Below are records; from the line containing "This screenshot has height=1115, width=1927." through the very last line, output each line exactly. No pictures.

Saved data entries

┄┄┄┄┄┄┄┄┄┄

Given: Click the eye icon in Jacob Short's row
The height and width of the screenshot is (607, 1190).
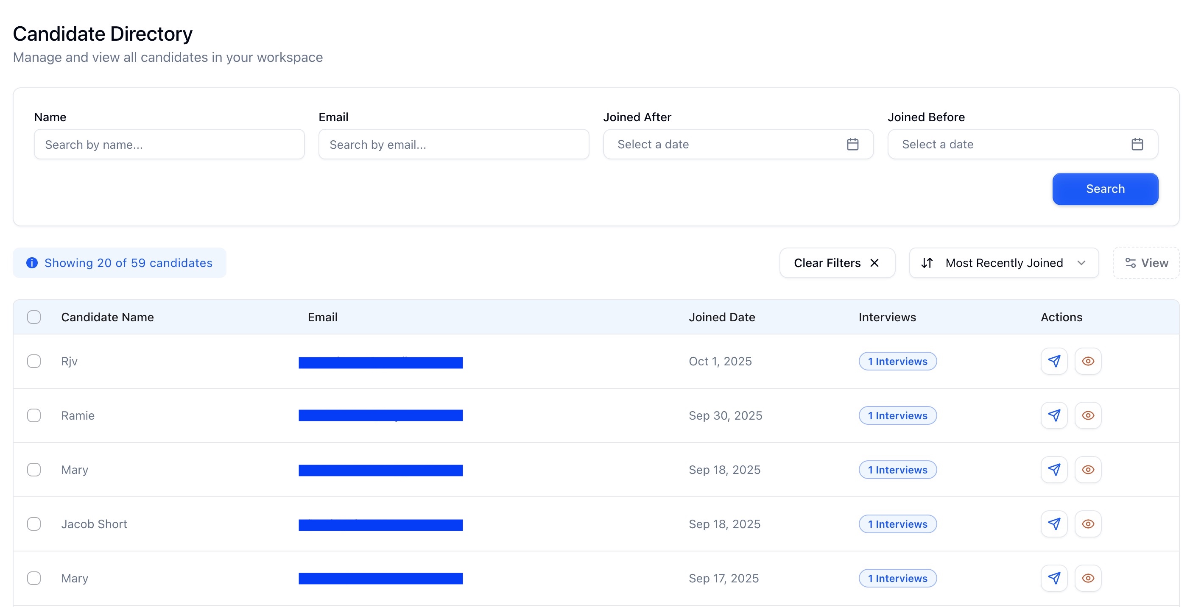Looking at the screenshot, I should click(1087, 523).
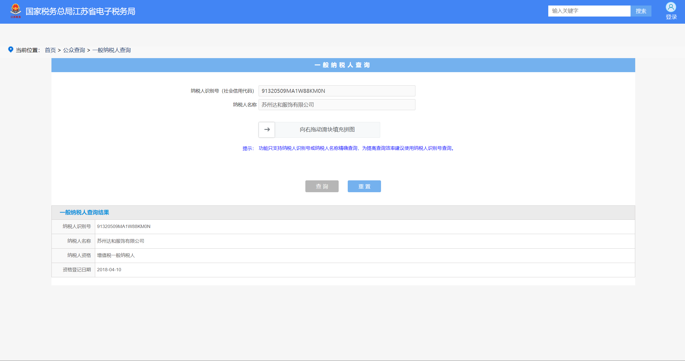Click the 登录 login text label

(x=671, y=17)
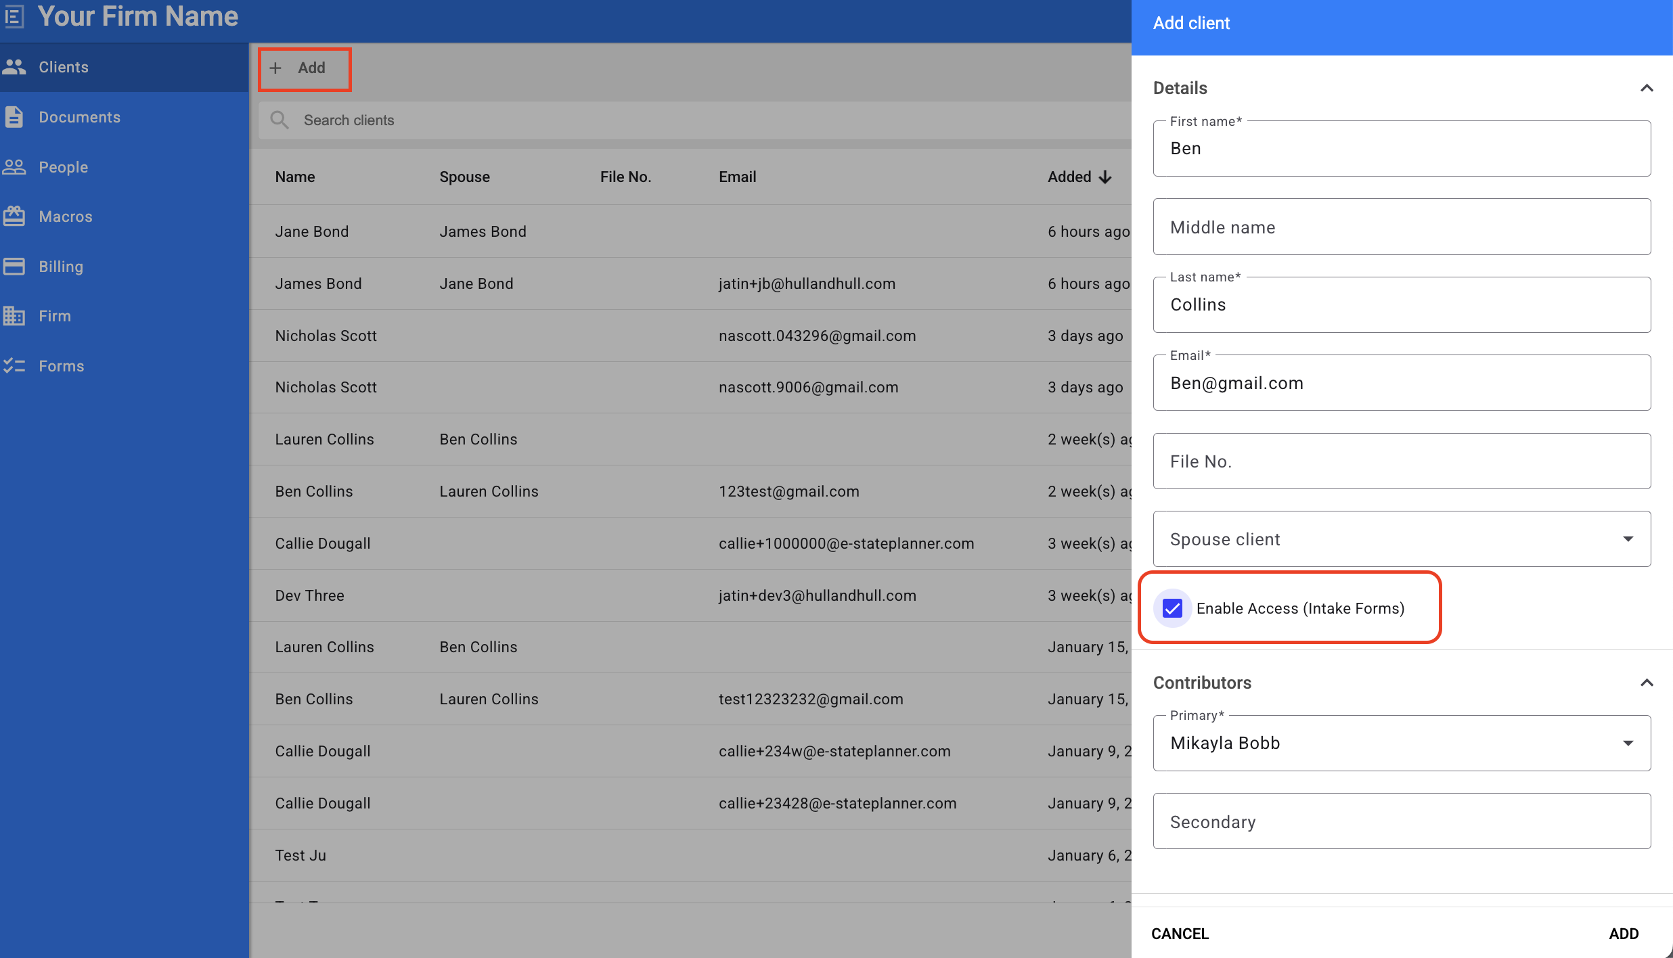Collapse the Details section chevron
The height and width of the screenshot is (958, 1673).
pyautogui.click(x=1647, y=88)
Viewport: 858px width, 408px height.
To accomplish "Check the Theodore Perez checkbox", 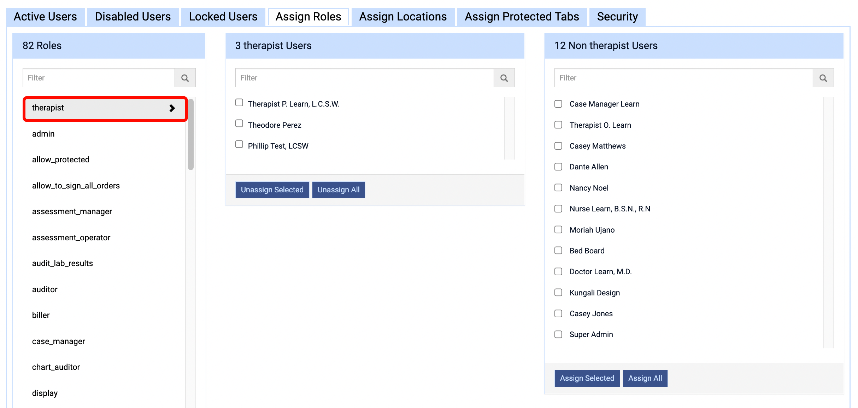I will coord(239,124).
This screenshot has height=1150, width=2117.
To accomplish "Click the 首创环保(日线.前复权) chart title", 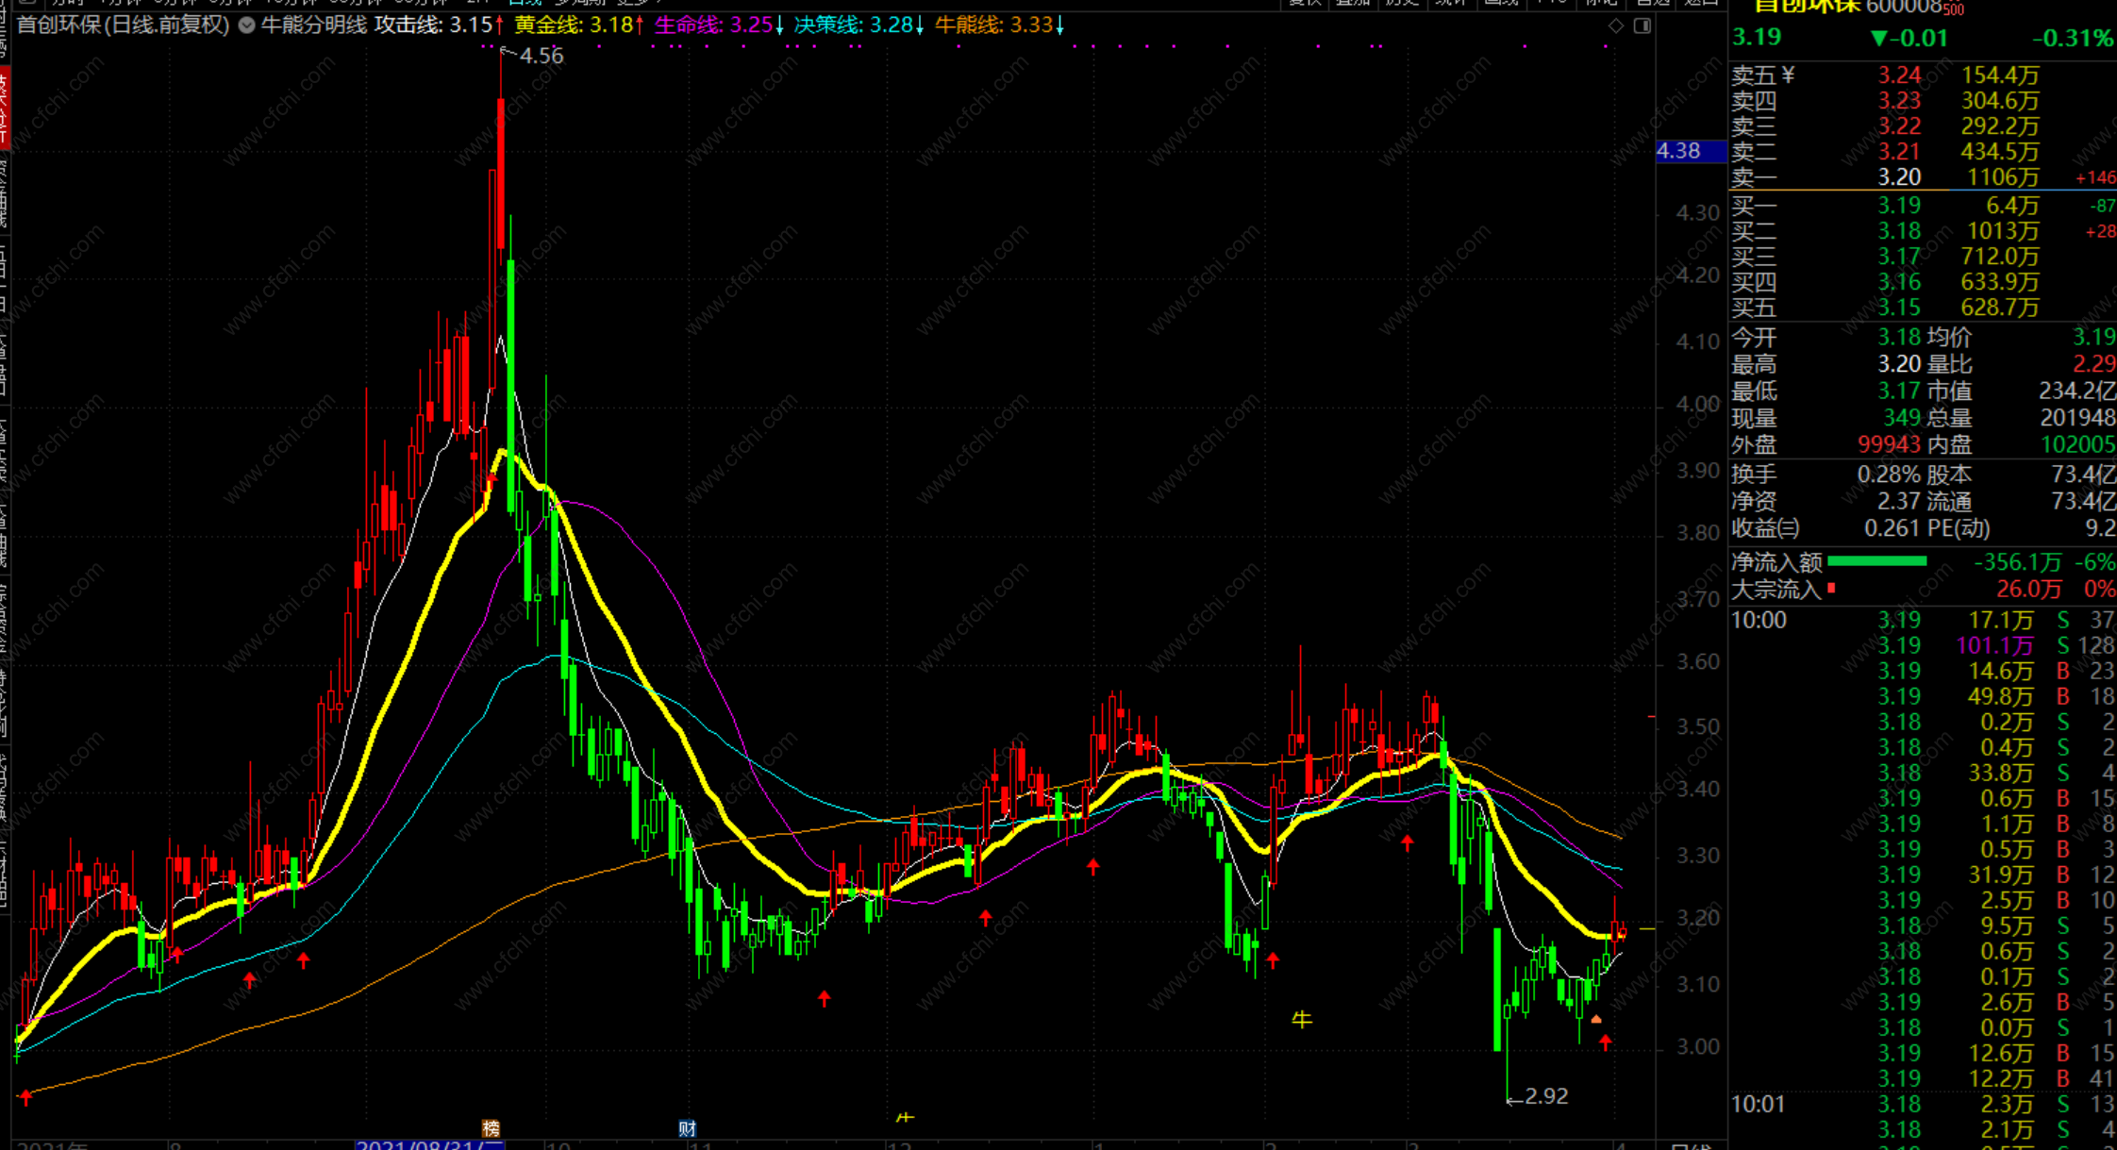I will [123, 25].
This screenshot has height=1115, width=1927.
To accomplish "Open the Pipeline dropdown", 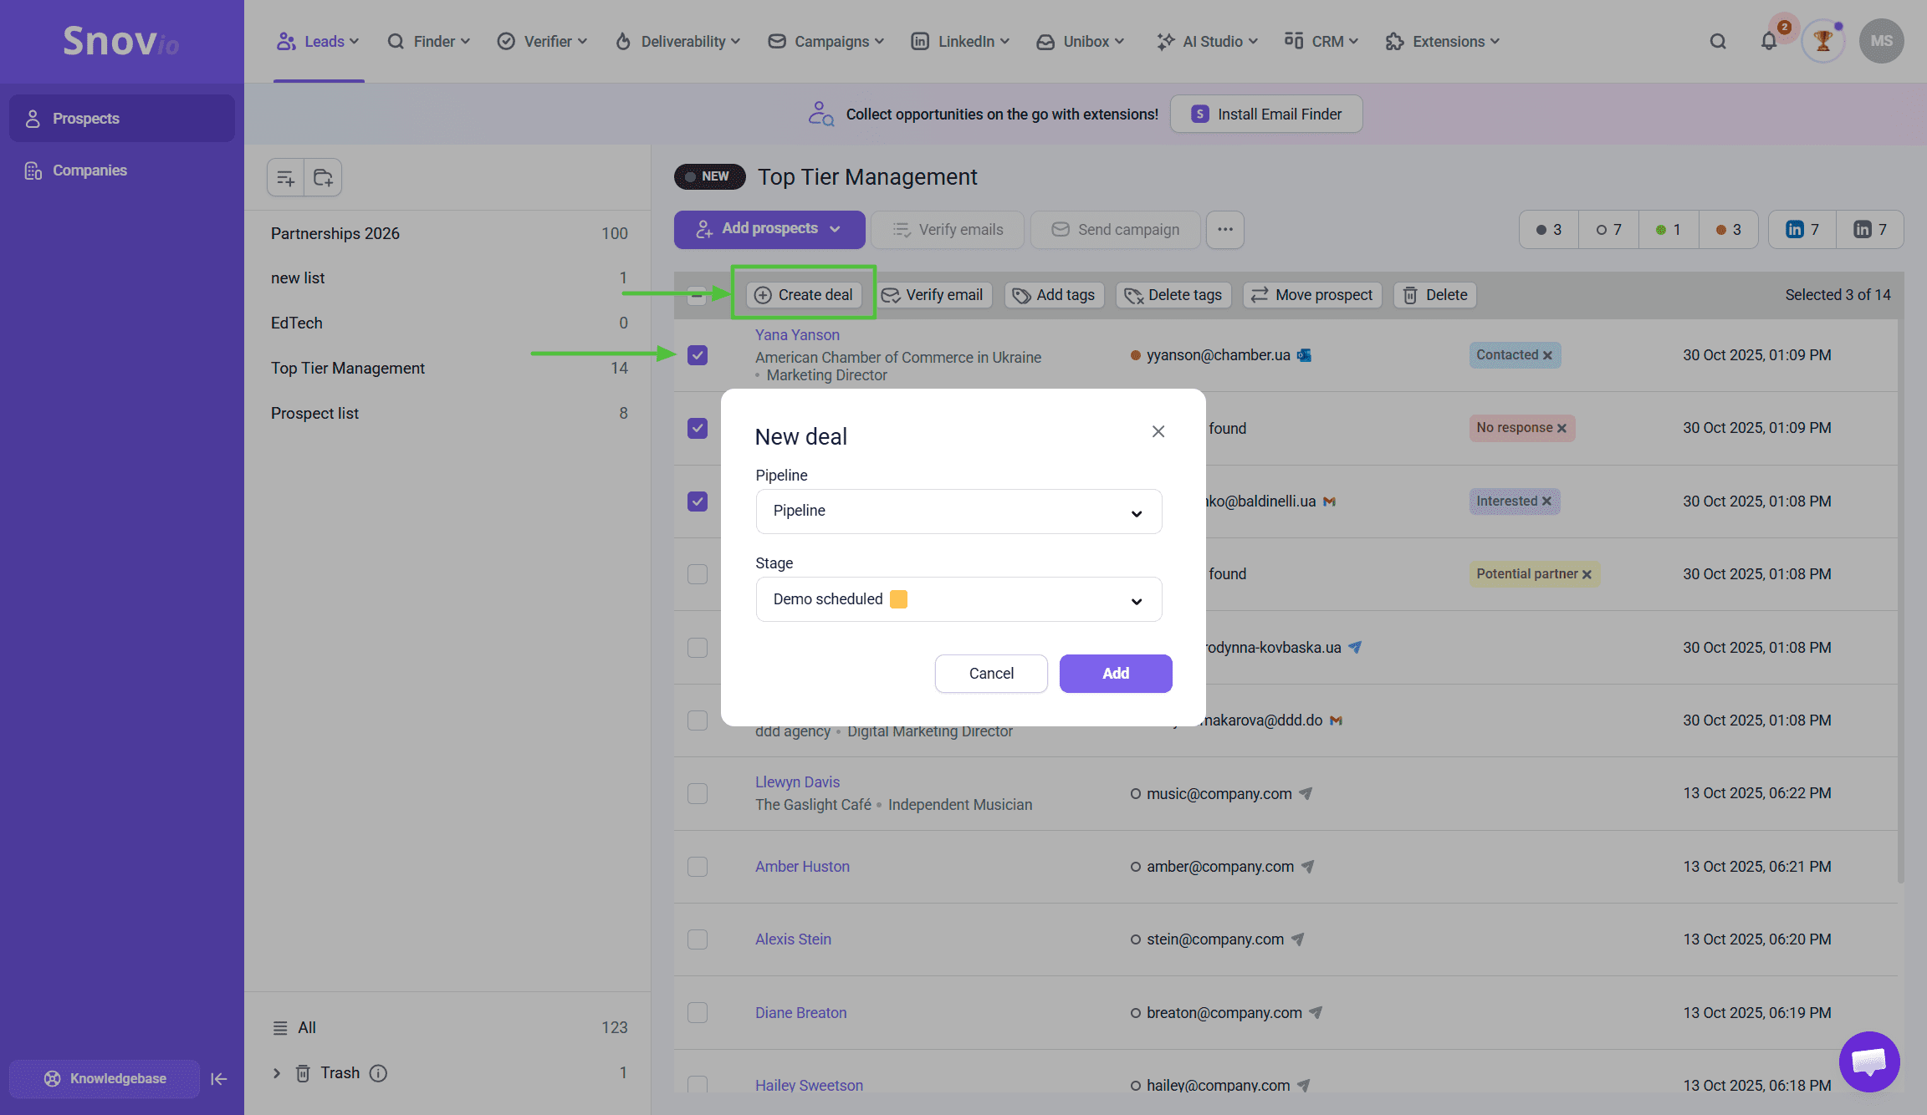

┄┄┄┄┄┄┄┄┄┄

## Written reply
This screenshot has height=1115, width=1927.
To accomplish "Open the Pipeline dropdown", 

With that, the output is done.